Il devient plus charmant encore, me loue fort d’avoir fait un tel serment, et conte quelques histoires amusantes sur les tapeurs, qu’il arrange de la belle façon. Décidément, Panuche a calomnié cet homme.

Il se lève. Il va s’en aller… Déjà !… Oui, il ne peut rater les courses, ayant un tuyau tout à fait sûr pour la seconde. Soudain il me glisse à l’oreille, mystérieusement :

— Écoutez… J’ai pour vous une sympathie énorme… Je veux vous faire profiter de ce tuyau… Il m’est impossible de vous nommer le cheval gagnant, car j’ai promis le secret. Mais donnez-moi cinq louis et je vous rapporte quatorze cents francs dans deux heures…

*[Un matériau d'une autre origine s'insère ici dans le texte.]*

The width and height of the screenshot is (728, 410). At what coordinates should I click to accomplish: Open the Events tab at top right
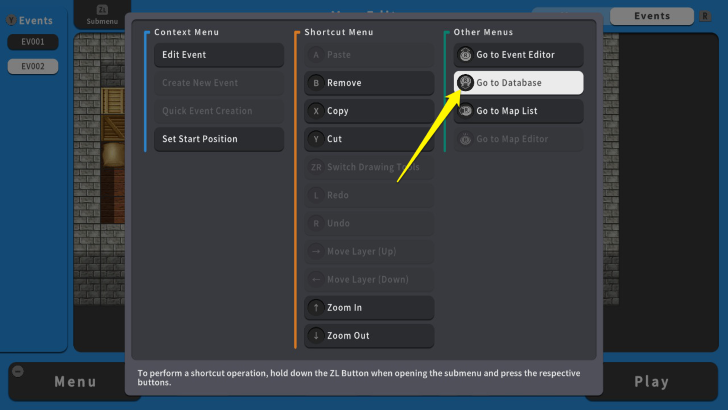pyautogui.click(x=652, y=16)
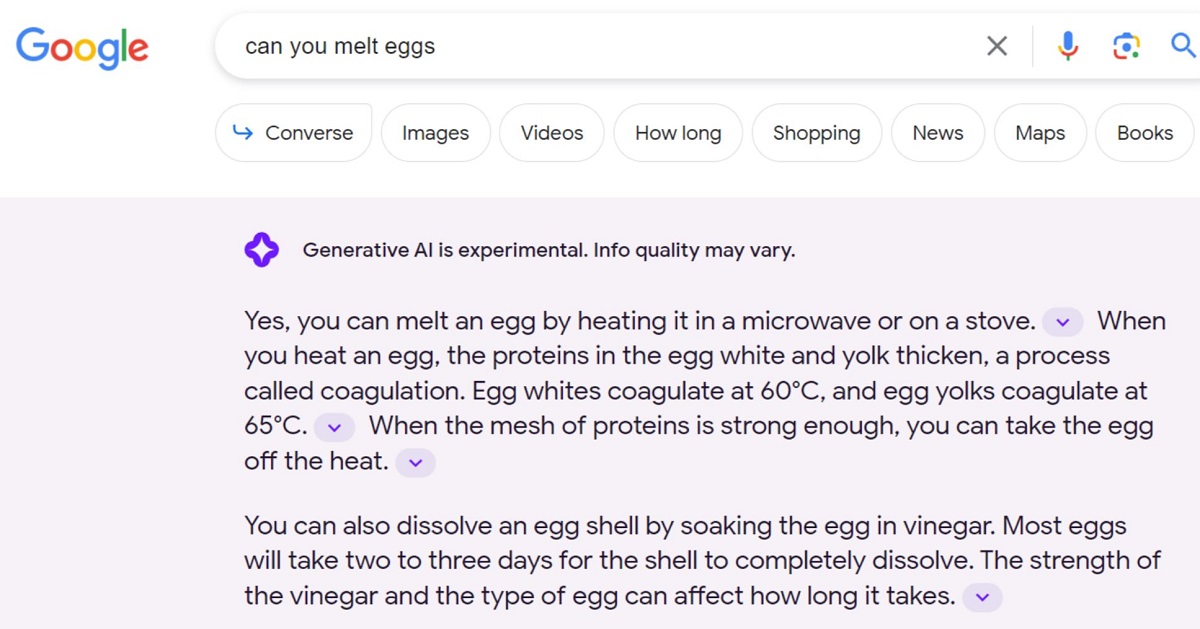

C’est bien tentant, sans doute. Malheureusement, je suis un homme à principes, et j’ai aussi juré de ne jamais toucher une carte, de ne jamais jouer aux courses. Je le lui dis franchement. Il ne se froisse pas, il s’écrie d’un air ravi :

— Vraiment, vous n’avez jamais joué ! Vous avez eu ce courage ! Comme je vous envie ! Moi, les cartes et les chevaux me coûtent cent mille francs par an.

Et il me conte, d’affilée, une vingtaine d’anecdotes terribles sur les conséquences de cette fatale passion. Tout en causant, il tire sa montre. Ses yeux s’arrondissent de stupéfaction. Il s’exclame :

— Déjà ! Mais je n’arriverai jamais !… Vite, très cher, un louis pour payer mon taxi !… Pas une seconde à perdre !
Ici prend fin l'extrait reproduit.